**What you need to do:** Each line below has to be output exactly, from first to last.

===

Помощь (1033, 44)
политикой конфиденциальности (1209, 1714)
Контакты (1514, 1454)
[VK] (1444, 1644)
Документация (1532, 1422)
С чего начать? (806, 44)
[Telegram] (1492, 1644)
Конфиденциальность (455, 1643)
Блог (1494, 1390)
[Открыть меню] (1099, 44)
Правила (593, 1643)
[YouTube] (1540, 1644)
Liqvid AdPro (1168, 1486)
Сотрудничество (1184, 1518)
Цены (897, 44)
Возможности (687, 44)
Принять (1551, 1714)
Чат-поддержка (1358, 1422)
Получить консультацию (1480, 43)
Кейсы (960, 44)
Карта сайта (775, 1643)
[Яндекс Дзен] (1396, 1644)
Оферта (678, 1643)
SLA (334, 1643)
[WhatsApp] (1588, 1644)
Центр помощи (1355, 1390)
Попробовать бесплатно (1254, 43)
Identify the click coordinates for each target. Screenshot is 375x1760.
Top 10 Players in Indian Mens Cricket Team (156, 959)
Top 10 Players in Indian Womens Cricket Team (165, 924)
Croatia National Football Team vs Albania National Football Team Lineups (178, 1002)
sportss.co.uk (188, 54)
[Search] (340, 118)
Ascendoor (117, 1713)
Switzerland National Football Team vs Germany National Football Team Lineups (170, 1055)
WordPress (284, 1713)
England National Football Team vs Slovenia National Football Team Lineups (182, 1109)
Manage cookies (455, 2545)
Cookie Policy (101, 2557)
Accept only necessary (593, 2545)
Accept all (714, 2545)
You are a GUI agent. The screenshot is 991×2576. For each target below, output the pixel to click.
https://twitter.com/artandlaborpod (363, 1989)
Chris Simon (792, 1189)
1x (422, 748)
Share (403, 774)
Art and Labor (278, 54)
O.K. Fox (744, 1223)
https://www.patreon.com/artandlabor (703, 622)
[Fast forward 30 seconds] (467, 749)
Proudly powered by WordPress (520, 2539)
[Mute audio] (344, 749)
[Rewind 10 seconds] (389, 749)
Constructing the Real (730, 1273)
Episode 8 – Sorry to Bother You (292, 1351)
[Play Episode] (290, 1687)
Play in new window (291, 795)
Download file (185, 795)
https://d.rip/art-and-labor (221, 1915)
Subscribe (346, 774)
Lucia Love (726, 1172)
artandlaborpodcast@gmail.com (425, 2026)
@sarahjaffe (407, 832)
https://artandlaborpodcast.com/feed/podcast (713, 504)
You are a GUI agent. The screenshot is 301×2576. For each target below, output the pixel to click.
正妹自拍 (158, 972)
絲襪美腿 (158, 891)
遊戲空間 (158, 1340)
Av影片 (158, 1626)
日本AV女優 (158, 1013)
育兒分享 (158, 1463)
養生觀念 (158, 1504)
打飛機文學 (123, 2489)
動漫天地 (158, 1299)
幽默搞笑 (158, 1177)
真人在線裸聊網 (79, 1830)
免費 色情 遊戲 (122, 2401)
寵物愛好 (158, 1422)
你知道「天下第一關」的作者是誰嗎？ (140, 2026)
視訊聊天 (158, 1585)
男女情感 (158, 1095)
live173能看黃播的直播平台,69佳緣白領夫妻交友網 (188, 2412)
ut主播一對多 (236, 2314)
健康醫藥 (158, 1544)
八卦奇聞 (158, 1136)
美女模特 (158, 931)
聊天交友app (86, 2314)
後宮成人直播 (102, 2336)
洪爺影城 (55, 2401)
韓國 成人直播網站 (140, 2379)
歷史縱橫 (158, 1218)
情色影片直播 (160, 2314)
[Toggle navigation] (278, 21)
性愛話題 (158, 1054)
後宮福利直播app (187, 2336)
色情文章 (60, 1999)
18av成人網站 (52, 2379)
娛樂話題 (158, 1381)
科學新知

===

**Your solution:**
Помощь (1033, 44)
политикой конфиденциальности (1209, 1714)
Контакты (1514, 1454)
[VK] (1444, 1644)
Документация (1532, 1422)
С чего начать? (806, 44)
[Telegram] (1492, 1644)
Конфиденциальность (455, 1643)
Блог (1494, 1390)
[Открыть меню] (1099, 44)
Правила (593, 1643)
[YouTube] (1540, 1644)
Liqvid AdPro (1168, 1486)
Сотрудничество (1184, 1518)
Цены (897, 44)
Возможности (687, 44)
Принять (1551, 1714)
Чат-поддержка (1358, 1422)
Получить консультацию (1480, 43)
Кейсы (960, 44)
Карта сайта (775, 1643)
[Яндекс Дзен] (1396, 1644)
Оферта (678, 1643)
SLA (334, 1643)
[WhatsApp] (1588, 1644)
Центр помощи (1355, 1390)
Попробовать бесплатно (1254, 43)
Identify the click coordinates for each target. Screenshot is 375x1760.
Top 10 Players in Indian Mens Cricket Team (156, 959)
Top 10 Players in Indian Womens Cricket Team (165, 924)
Croatia National Football Team vs Albania National Football Team Lineups (178, 1002)
sportss.co.uk (188, 54)
[Search] (340, 118)
Ascendoor (117, 1713)
Switzerland National Football Team vs Germany National Football Team Lineups (170, 1055)
WordPress (284, 1713)
England National Football Team vs Slovenia National Football Team Lineups (182, 1109)
Manage cookies (455, 2545)
Cookie Policy (101, 2557)
Accept only necessary (593, 2545)
Accept all (714, 2545)
You are a GUI agent. The screenshot is 991×2576. For each target below, output the pixel to click.
https://twitter.com/artandlaborpod (363, 1989)
Chris Simon (792, 1189)
1x (422, 748)
Share (403, 774)
Art and Labor (278, 54)
O.K. Fox (744, 1223)
https://www.patreon.com/artandlabor (703, 622)
[Fast forward 30 seconds] (467, 749)
Proudly powered by WordPress (520, 2539)
[Mute audio] (344, 749)
[Rewind 10 seconds] (389, 749)
Constructing the Real (730, 1273)
Episode 8 – Sorry to Bother You (292, 1351)
[Play Episode] (290, 1687)
Play in new window (291, 795)
Download file (185, 795)
https://d.rip/art-and-labor (221, 1915)
Subscribe (346, 774)
Lucia Love (726, 1172)
artandlaborpodcast@gmail.com (425, 2026)
@sarahjaffe (407, 832)
https://artandlaborpodcast.com/feed/podcast (713, 504)
You are a GUI agent. The screenshot is 301×2576. For each target below, output the pixel to click.
正妹自拍 (158, 972)
絲襪美腿 (158, 891)
遊戲空間 (158, 1340)
Av影片 (158, 1626)
日本AV女優 (158, 1013)
育兒分享 (158, 1463)
養生觀念 (158, 1504)
打飛機文學 (123, 2489)
動漫天地 (158, 1299)
幽默搞笑 (158, 1177)
真人在線裸聊網 (79, 1830)
免費 色情 遊戲 (122, 2401)
寵物愛好 (158, 1422)
你知道「天下第一關」的作者是誰嗎？ (140, 2026)
視訊聊天 (158, 1585)
男女情感 (158, 1095)
live173能看黃播的直播平台,69佳緣白領夫妻交友網 (188, 2412)
ut主播一對多 (236, 2314)
健康醫藥 (158, 1544)
八卦奇聞 (158, 1136)
美女模特 (158, 931)
聊天交友app (86, 2314)
後宮成人直播 (102, 2336)
洪爺影城 (55, 2401)
韓國 成人直播網站 (140, 2379)
歷史縱橫 (158, 1218)
情色影片直播 (160, 2314)
[Toggle navigation] (278, 21)
性愛話題 (158, 1054)
後宮福利直播app (187, 2336)
色情文章 (60, 1999)
18av成人網站 (52, 2379)
娛樂話題 (158, 1381)
科學新知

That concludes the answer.